I decided to use his gift as a way to begin a work of children’s fiction that I had been planning in my head for awhile. Two months later, the first draft was complete.
Two hundred and fifty words might not seem like a lot, but it was the perfect goal. It wasn’t overwhelming. Even if I didn’t get around to writing during the day, I could crank out 250 words in twenty minutes before bed, if I put my mind to it. I had no excuses. And, most days, I wrote much more. My son knows me well, especially my being a late bloomer when it comes to learning to make detailed goals, and my need for baby steps in the planning department.
Ali Hale, in a DailyWritingTips’ review of Stephen King’s book On Writing, agrees that setting modest, pragmatic goals may work better for many writers than aiming too high:
“King strongly believes in setting writing goals, and recommends a minimum of a thousand words a day, six days a week. I tried following his advice (whilst working a full-time office job) and didn’t last long – you might prefer to set your own goal at five hundred words a day or even two hundred. Since King himself says he writes 2,000 words a day whilst working on a book, I suspect his advice is aimed at those aiming to make fiction writing their career (especially given his advice to read for four-six hours a day as well!).”
In Publish Your Nonfiction Book, Sharlene Martin and Anthony Flacco suggest a goal of two pages per writing session, which is a bit different from a measurable daily output, because it applies whether you write once a week or every day. Their “Two (2) Page Rule” includes any new writing that directly contributes to your current project, from character sketches to first drafts, outlines to dialogue.
Since I will be traveling next week, I am setting an interim goal of writing one long-hand page of manuscript every day until I come home. Writing long-hand will be easier in hotel rooms and at my parents’ house than trying to find a computer. Also, I want to experiment with writing first-draft material by hand, something I haven’t done in awhile. Finally, I know that one page is do-able. If I write more, great, but I want to be sure that I begin this project with some success upon which I can build. Once I get home from my trip, I will reassess and set more permanent goals.

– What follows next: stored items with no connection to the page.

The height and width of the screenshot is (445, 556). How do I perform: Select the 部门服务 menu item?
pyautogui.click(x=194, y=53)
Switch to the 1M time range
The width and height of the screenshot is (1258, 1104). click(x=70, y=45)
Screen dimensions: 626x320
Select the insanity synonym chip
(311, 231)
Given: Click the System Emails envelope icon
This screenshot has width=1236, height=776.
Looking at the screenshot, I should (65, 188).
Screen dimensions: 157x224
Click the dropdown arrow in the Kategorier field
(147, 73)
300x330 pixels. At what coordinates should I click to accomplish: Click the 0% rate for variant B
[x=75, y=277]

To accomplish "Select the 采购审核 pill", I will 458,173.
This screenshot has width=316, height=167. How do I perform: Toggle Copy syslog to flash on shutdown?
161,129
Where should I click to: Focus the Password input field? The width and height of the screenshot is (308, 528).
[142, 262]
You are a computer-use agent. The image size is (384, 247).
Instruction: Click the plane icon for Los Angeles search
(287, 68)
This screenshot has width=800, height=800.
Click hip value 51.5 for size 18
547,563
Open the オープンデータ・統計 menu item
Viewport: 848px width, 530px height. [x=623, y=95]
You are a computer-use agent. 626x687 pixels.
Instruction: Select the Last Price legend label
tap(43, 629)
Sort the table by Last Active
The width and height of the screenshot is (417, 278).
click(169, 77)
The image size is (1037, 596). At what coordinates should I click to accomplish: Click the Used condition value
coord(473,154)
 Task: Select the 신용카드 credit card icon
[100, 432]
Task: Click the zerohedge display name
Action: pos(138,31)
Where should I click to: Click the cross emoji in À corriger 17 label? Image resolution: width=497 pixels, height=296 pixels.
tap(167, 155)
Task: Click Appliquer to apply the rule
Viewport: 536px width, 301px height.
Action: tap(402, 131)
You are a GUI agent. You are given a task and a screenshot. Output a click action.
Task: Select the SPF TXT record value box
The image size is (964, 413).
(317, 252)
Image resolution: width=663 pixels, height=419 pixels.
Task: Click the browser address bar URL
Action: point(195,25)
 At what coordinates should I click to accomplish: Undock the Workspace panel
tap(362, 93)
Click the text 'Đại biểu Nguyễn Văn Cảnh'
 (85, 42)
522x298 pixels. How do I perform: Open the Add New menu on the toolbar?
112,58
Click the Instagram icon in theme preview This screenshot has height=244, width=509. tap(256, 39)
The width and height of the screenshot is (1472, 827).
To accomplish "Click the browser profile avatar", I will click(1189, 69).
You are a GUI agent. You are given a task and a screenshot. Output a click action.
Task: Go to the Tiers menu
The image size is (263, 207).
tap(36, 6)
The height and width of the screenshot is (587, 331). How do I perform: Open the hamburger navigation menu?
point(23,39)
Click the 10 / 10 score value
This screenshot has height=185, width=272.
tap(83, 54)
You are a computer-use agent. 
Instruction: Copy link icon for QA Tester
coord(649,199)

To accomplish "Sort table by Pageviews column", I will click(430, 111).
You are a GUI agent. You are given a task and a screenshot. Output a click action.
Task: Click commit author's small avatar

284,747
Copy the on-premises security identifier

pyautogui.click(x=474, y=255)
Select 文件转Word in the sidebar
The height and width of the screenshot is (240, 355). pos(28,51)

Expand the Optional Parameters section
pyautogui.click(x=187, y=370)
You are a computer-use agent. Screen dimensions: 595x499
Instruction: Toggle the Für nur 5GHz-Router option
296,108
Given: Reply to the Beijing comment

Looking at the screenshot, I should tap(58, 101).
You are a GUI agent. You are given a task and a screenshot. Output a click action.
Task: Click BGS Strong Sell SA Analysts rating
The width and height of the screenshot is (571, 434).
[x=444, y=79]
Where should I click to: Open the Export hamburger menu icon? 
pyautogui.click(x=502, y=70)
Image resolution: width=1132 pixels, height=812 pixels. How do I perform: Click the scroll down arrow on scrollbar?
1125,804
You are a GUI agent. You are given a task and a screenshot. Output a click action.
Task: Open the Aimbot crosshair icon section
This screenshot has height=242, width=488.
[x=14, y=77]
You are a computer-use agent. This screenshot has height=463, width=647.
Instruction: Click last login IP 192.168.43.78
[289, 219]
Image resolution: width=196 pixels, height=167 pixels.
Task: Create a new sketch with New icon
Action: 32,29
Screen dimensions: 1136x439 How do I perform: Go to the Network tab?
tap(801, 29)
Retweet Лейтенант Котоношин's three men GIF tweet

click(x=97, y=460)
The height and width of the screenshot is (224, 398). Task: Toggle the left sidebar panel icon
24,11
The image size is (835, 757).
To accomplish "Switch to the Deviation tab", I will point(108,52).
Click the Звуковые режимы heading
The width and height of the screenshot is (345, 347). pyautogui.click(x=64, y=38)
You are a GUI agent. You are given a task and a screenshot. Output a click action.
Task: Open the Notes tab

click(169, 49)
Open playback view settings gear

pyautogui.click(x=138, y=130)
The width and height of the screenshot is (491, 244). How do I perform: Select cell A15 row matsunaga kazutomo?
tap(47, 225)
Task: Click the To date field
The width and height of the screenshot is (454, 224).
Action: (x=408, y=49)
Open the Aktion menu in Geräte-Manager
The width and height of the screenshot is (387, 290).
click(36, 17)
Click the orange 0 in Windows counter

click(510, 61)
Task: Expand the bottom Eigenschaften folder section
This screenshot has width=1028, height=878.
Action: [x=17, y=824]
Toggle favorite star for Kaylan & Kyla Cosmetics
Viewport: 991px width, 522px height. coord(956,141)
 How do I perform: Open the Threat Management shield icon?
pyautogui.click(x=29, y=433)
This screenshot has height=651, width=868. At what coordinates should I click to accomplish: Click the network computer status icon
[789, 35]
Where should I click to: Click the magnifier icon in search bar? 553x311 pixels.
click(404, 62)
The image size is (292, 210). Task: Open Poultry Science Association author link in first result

I have also decided to keep a small notebook with me at all times for this project, in which I keep a running list of ideas for scenes or even short descriptions or bits of dialogue. That way I will never be at a loss for something to write each day, even if it is a snippet from the middle of the story or a description of a character’s clothes.
What are your writing goals? Do you aim for a certain number of words per day? Pages per day? Something else?
What works for you? What hasn’t worked before?